Under the Trees (Number 2) hails from the final years of Maurice Brazil Prendergast’s life, when he settled down at his Washington Square studio in New York City and produced the most mature paintings of his career.

The fully realized majestic oils of Predergast’s last decade are the culmination of more than thirty years of patient and determined exploration, trial and error, wholly personal variations on subjects that have captivated the most subtle and sophisticated minds of the Western tradition since the dawn of the Renaissance.
- Richard J. Wattenmaker

Prendergast had taken his final trip abroad to France in 1914, a trip which likely served as inspiration for the present work. Although the setting and figures here lack specificity, the subject of women and children at leisure in a park against the backdrop of placid blue water suggests the Côte d'Azur more so than it does the Hudson River.

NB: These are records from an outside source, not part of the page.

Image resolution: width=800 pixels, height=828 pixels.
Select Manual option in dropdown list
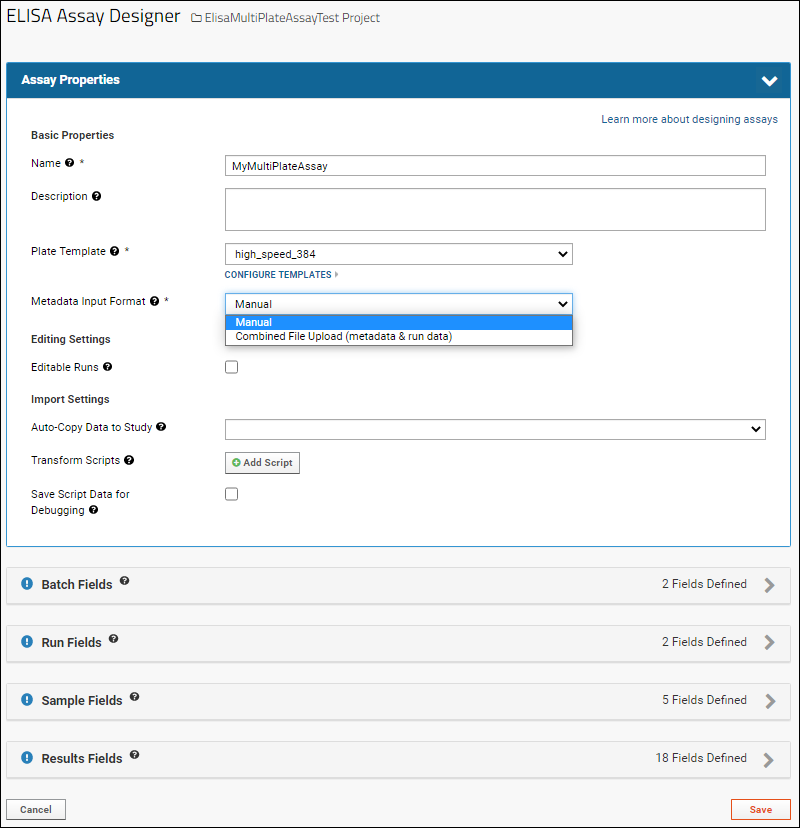(399, 322)
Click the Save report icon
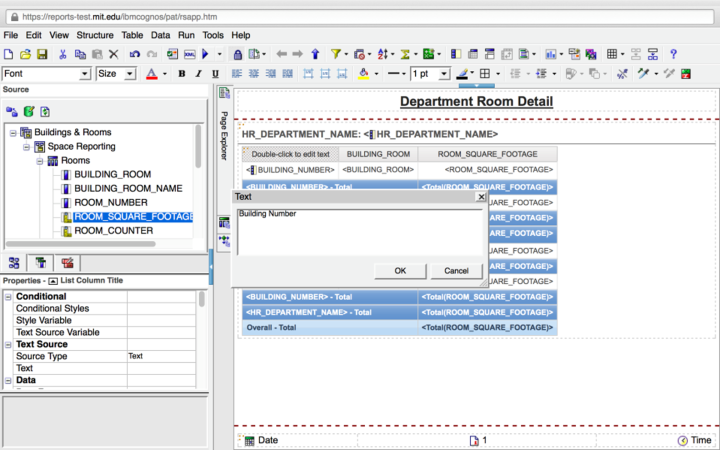Screen dimensions: 720x450 coord(41,54)
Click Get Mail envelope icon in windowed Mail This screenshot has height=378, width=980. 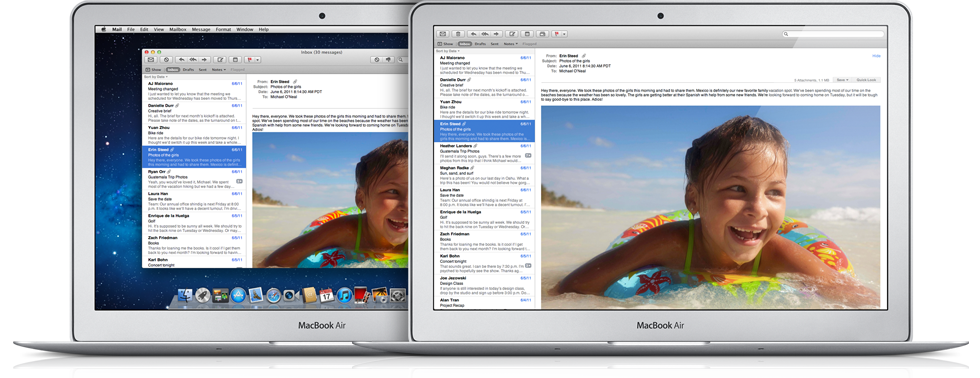[151, 60]
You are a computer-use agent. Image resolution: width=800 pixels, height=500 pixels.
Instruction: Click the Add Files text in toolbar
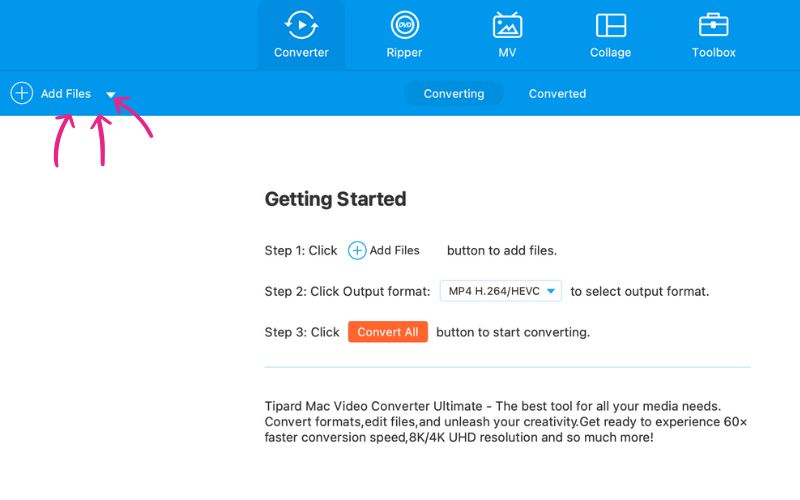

Figures by the sea recurred time and again in Prendergast’s oeuvre, likely inspired in part by the work of the French Post-Impressionist painter Paul Cézanne (see figure 1). After one of his many trips to France, Prendergast wrote: “Cézanne gets the most wonderful color… And he had a watercolor exhibition late in the spring which was to me perfectly marvelous. He left everything to the imagination… I was somewhat bewildered when I first got over here, but I think Cézanne will influence me more than the others. I think so now” (Exh. Cat., Williamstown, Massachusetts, Williams College Museum of Art, Maurice Prendergast, 1990, p. 25).

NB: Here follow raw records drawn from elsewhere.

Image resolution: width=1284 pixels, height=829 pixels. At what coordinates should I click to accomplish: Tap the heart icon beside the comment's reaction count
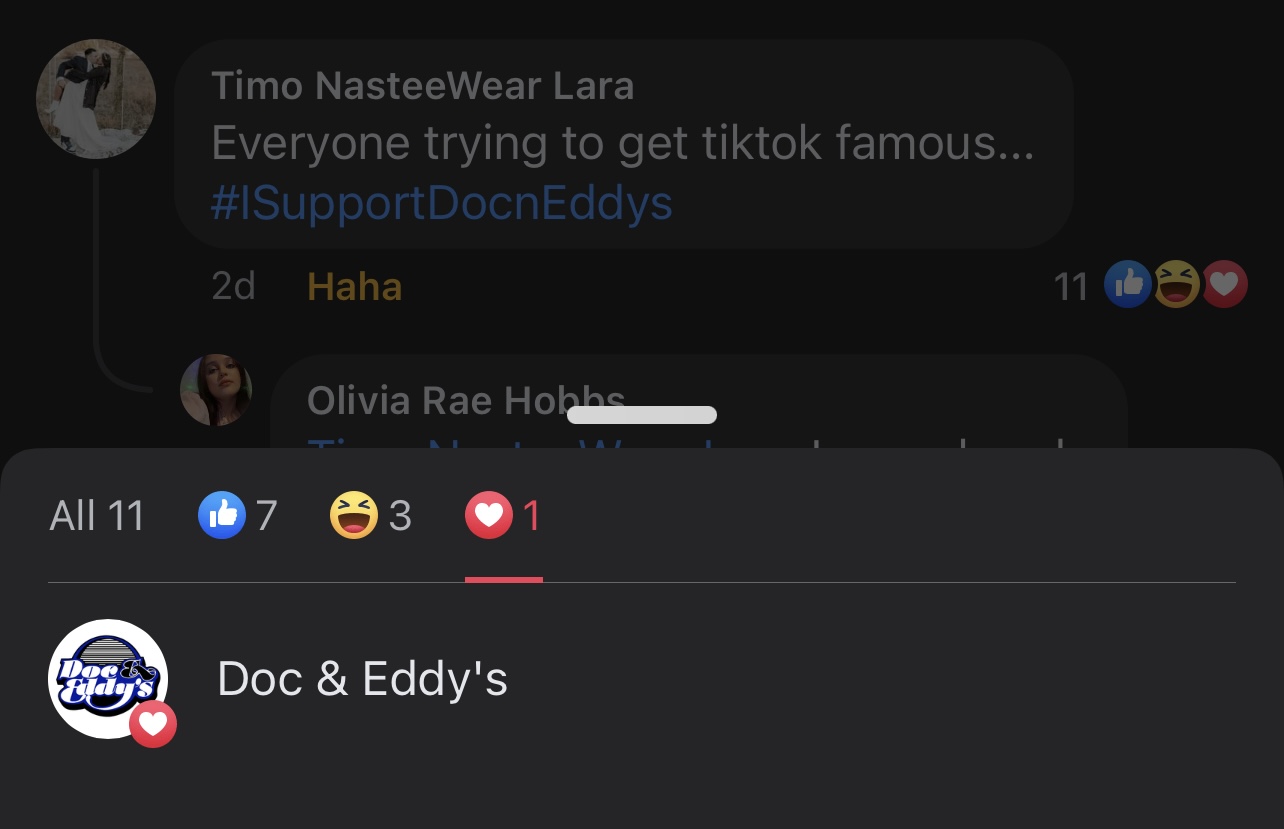click(x=1225, y=285)
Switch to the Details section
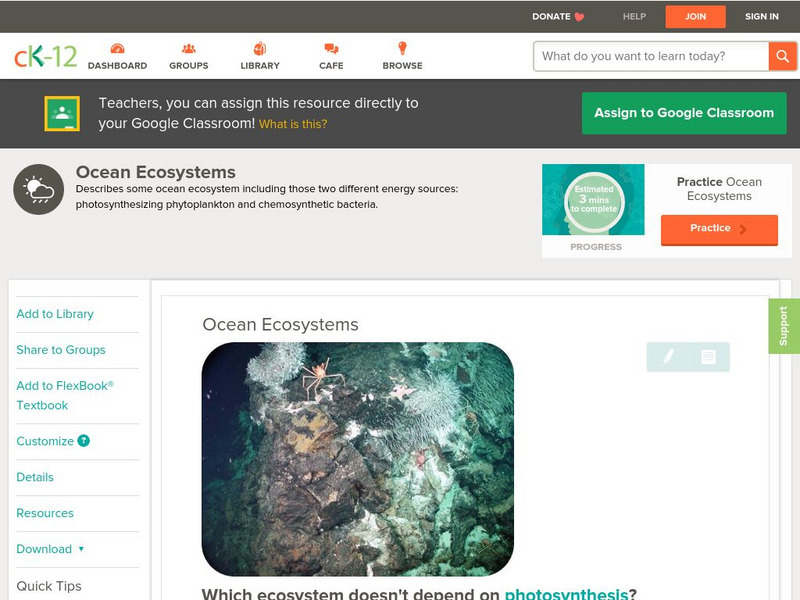This screenshot has width=800, height=600. 33,477
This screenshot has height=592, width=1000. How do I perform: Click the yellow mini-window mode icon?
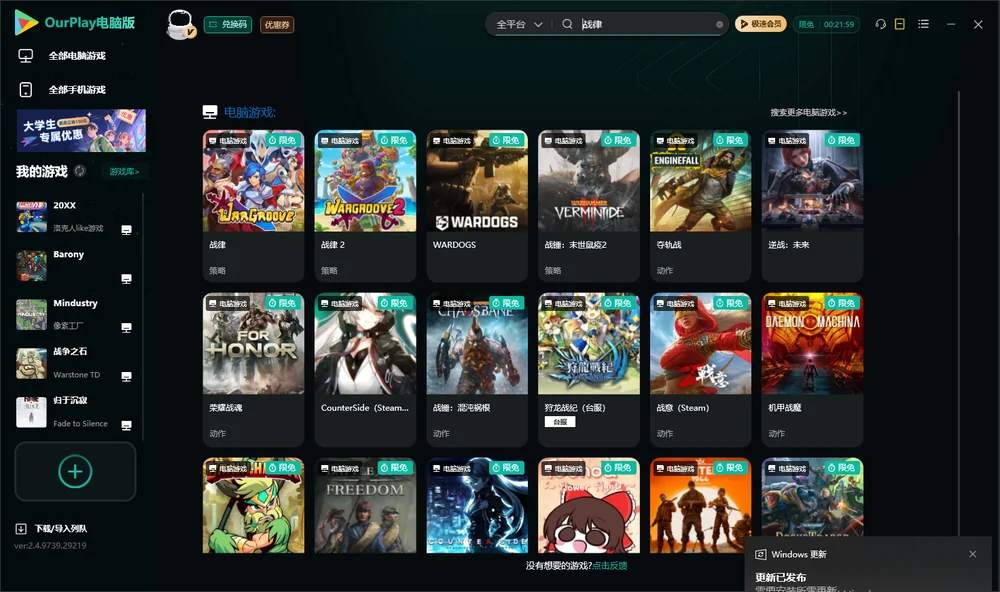click(900, 24)
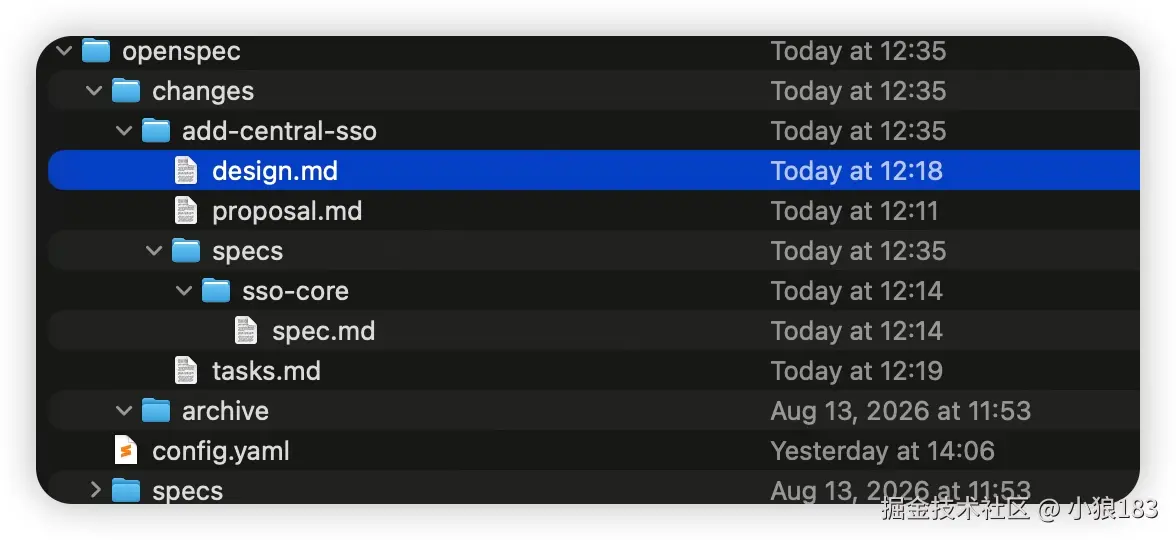Viewport: 1176px width, 540px height.
Task: Click the design.md document icon
Action: (x=186, y=171)
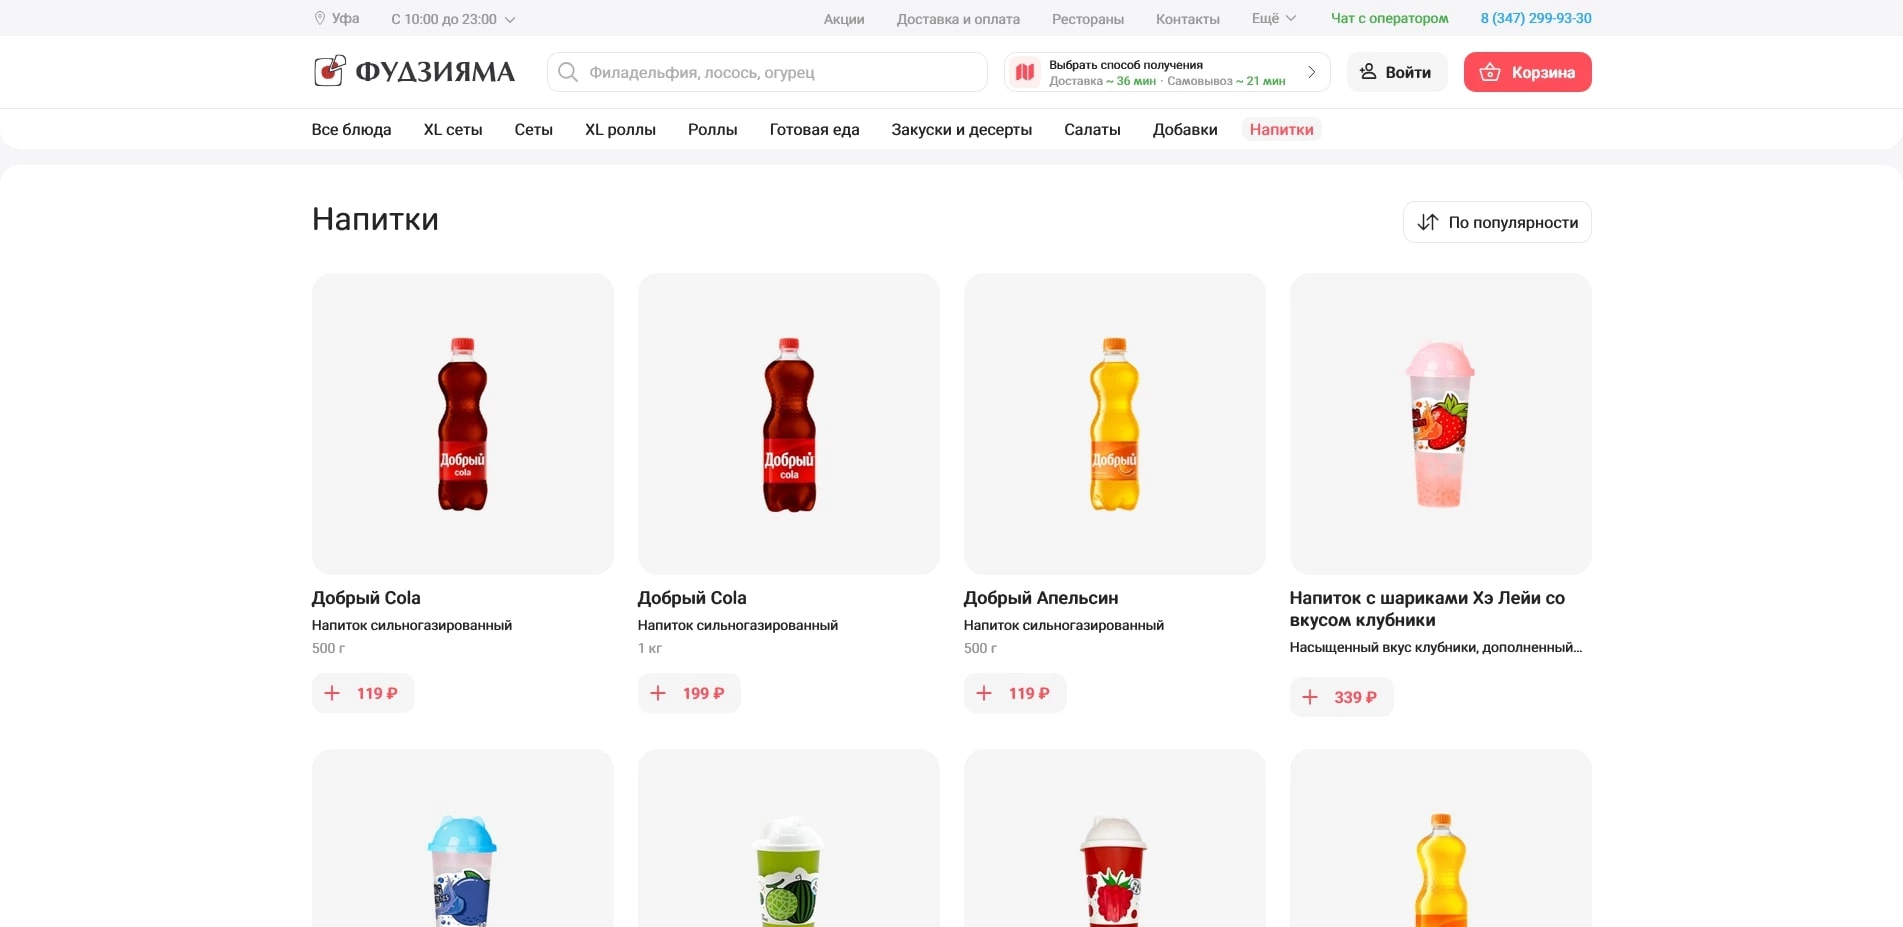
Task: Click the Фудзияма logo icon
Action: 329,71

Fig. 1 Paul Cézanne, The Bathers, oil on canvas, 1899-1904. Art Institute of Chicago.

The present composition also echoes Georges Seurat’s A Sunday on La Grande Jatte in many ways: staccato brush strokes, flattened pictorial space, solidity of form, lack of specificity, even the red umbrella at center (see figure 2). Both artist depict their figures with timelessness and classical monumentality that could only be gained from observation of ancient statuary and Renaissance painting in Europe. Seurat once wrote “I want to make modern people, in their essential traits, move about as they do on those friezes.” The same can be said of Prendergast, who here eliminates almost all negative space and seems almost to suspend movement.

Fig. 2 Georges Seurat, A Sunday on La Grande Jatte, oil on canvas, 1884. Art Institute of Chicago.

Although Under the Trees (Number 2) is figurative, close inspection reveals a degree of abstraction. Prendergast's loose brushwork, non-naturalistic colors and elongated, flattened forms together create a dynamically patterned and textured surface. The absence of negative space or traditional perspective brings the viewer’s focus to that surface, where a rough patchwork of muted jewel tones takes on a life and energy of its own.

Ever since 1971, this work has been held in the collection of the Whitney Museum of Art, where it was exhibited and published widely.